Pour clôturer la demande de titre de séjour de M. B..., le préfet de la Seine-Saint-Denis s’est fondé sur la seule circonstance de ce que sa demande doit être déposée sur la plateforme en ligne « www.demarches-simplifiees.fr ». Or, il n’est pas contesté que la demande du requérant a été présentée en sa qualité de parent d’enfant français, laquelle doit être déposée, en application des dispositions de l’article R. 431-2 du code de l’entrée et du séjour des étrangers et du droit d’asile précitées, au moyen du téléservice ANEF. Dans ces conditions, le requérant est fondé à soutenir que la décision en litige est entachée d’une erreur de droit.

Il résulte de ce qui précède, sans qu’il soit besoin d’examiner les autres moyens de la requête, que la décision en litige doit être annulée.

Sur les conclusions aux fins d’injonction sous astreinte :

Eu égard au motif d’annulation retenu, le présent jugement implique nécessairement qu’il soit enjoint au préfet de la Seine-Saint-Denis, ou tout préfet territorialement compétent, de procéder à l’enregistrement de la demande de titre de séjour de M. B... dans un délai d’un mois à compter de la notification du présent jugement et d’examiner cette demande en tenant compte de la situation actuelle de celui-ci et le munisse, pendant cet examen, du document auquel il peut prétendre en sa qualité de demandeur d’un titre de séjour. En revanche il n’y a pas lieu d’assortir cette injonction d’une astreinte.
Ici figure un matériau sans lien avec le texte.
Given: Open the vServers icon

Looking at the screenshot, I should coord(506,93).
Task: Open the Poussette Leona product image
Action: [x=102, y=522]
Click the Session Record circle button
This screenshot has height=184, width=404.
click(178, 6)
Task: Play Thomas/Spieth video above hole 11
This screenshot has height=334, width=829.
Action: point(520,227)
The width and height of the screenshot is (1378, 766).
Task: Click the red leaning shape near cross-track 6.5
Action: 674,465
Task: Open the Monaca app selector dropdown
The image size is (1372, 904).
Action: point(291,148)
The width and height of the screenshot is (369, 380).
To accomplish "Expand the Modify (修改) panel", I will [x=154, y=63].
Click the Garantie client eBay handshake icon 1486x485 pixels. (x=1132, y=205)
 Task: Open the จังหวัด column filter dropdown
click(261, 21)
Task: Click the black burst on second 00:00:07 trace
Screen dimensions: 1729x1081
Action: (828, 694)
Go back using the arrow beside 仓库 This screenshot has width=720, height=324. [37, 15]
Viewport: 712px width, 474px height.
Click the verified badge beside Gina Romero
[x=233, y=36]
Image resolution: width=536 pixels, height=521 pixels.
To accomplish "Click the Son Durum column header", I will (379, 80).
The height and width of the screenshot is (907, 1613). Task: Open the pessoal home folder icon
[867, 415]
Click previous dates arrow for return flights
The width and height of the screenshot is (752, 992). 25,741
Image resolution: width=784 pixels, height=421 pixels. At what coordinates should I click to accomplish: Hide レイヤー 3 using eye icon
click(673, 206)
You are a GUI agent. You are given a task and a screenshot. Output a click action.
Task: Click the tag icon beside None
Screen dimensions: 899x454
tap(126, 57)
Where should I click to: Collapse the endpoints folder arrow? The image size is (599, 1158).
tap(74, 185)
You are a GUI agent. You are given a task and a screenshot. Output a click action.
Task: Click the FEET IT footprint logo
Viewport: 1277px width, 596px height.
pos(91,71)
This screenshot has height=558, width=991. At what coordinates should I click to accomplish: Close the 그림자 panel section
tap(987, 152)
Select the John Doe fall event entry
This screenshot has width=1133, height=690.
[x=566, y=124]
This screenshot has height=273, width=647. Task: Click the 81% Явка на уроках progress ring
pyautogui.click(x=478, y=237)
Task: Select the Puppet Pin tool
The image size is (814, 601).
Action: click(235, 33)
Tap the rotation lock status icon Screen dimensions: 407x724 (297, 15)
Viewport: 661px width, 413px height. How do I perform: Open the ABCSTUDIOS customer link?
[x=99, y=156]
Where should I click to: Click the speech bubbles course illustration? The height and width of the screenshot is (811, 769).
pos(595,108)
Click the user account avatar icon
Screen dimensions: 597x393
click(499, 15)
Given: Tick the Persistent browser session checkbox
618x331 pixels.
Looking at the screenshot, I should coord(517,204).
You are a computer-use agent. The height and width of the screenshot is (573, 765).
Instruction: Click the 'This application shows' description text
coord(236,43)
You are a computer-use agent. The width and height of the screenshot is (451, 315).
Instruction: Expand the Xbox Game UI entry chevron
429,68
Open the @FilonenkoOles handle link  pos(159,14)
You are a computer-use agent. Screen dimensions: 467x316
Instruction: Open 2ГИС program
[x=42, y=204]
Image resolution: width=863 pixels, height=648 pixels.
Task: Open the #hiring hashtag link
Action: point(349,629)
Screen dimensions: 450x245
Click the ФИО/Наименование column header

Sur les frais liés au litige :

Il y a lieu, dans les circonstances de l’espèce, de mettre à la charge de l’État (préfet de la Seine-Saint-Denis), une somme de 1 100 euros au titre des frais exposés par M. B... et non compris dans les dépens.


D É C I D E :


Article 1er : La décision par laquelle le préfet de la Seine-Saint-Denis a clôturé la demande de titre de séjour de M. B... est annulée.

Article 2 : Il est enjoint au préfet de la Seine-Saint-Denis ou à tout autre préfet territorialement compétent, de procéder à l’enregistrement de la demande de titre de séjour de M. B... dans le délai d’un mois à compter de la notification du jugement, d’examiner cette demande et de lui délivrer le document auquel il peut prétendre en sa qualité de demandeur d’un titre de séjour pendant cet examen.

Article 3 : L’État (préfet de la Seine-Saint-Denis) versera à M. B... la somme de 1 100 euros en application de l’article L. 761-1 du code de justice administrative.

Article 4 : Le surplus des conclusions de la requête est rejeté.

Article 5 : Le présent jugement sera notifié à M. C... B... et au préfet de la Seine-Saint-Denis.


Délibéré après l’audience du 3 février 2026, à laquelle siégeaient :

M. Israël, président,
M. Marias, premier conseiller,
Mme Lamlih, première conseillère.

Rendu public par mise à disposition au greffe le 19 février 2026.


La rapporteure,



Mme Lamlih



Le président,



M. IsraëlLa greffière,



Mme A...

La République mande et ordonne au préfet de la Seine-Saint-Denis ou à tout autre préfet territorialement compétent en ce qui le concerne ou à tous commissaires de justice à ce requis en ce qui concerne les voies de droit commun contre les parties privées, de pourvoir à l’exécution de la présente décision.